On Router P0, configure LDP, MPLS, and OSPF on the interfaces connected to the PE routers. The core router provides the MPLS backbone needed to tunnel Layer 2 traffic from the ingress PR router to the egress PE router. Only LSP 2 for Frame Relay passes through Router P0.

Router P0

[edit]
interfaces {
so-1/1/1 {
description "to PE1 so-0/0/1";
unit 0 {
family inet {
address 192.168.27.18/30;
}
family mpls; # Include the MPLS family on core interfaces.
}
}
so-1/1/2 {
description "to PE2 so-0/1/1";
unit 0 {
family inet {
address 192.168.27.26/30;
}
family mpls; # Include the MPLS family on core interfaces.
}
}
lo0 {
unit 0 {
family inet {
address 10.255.17.3/32;
}
}
}
}
protocols {
mpls {
interface so-1/1/1.0;
interface so-1/1/2.0;
}
ospf {
traffic-engineering;
area 0.0.0.0 {
interface so-1/1/1.0;
interface so-1/1/2.0;
}
}
ldp {# LDP is required as the signaling protocol for Layer 2 circuits.
interface so-1/1/1.0;
interface so-1/1/2.0;
}
}

On Router PE2, complete the Layer 2 circuit by configuring statements to match those previously set on Router PE1.

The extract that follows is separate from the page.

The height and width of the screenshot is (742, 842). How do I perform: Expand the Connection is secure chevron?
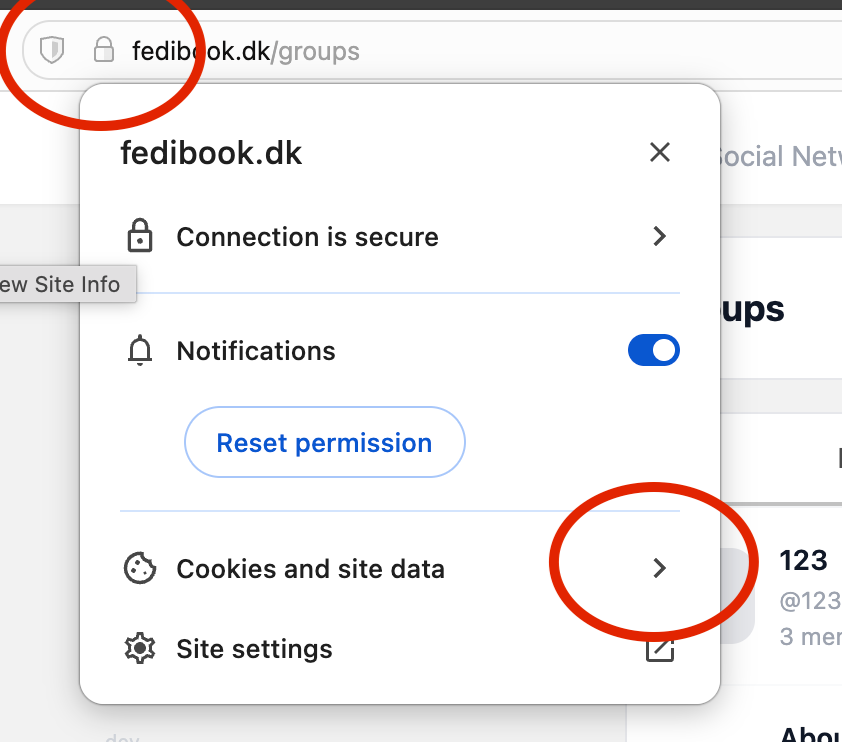tap(659, 237)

Establish your Layer 2 circuits with configuration of the l2circuit statement at the [edit protocols] hierarchy level. Remember to include in your Layer 2 circuit configuration the IP address of your remote PE neighbor (usually the loopback address of the neighbor), the interfaces connected to the CE router, and a virtual circuit identifier for each VC. In this case, you will establish one VC for ATM AAL5 traffic and a second VC for Frame Relay traffic. Then, configure MPLS, LDP, and an IGP (such as OSPF) to enable signaling for your Layer 2 circuit. Two LSPs are established for the ATM and Frame Relay traffic: LSP1 for ATM traffic going directly to Router PE2 and LSP 2 for Frame Relay traffic going through Router P0 before going on to Router PE2.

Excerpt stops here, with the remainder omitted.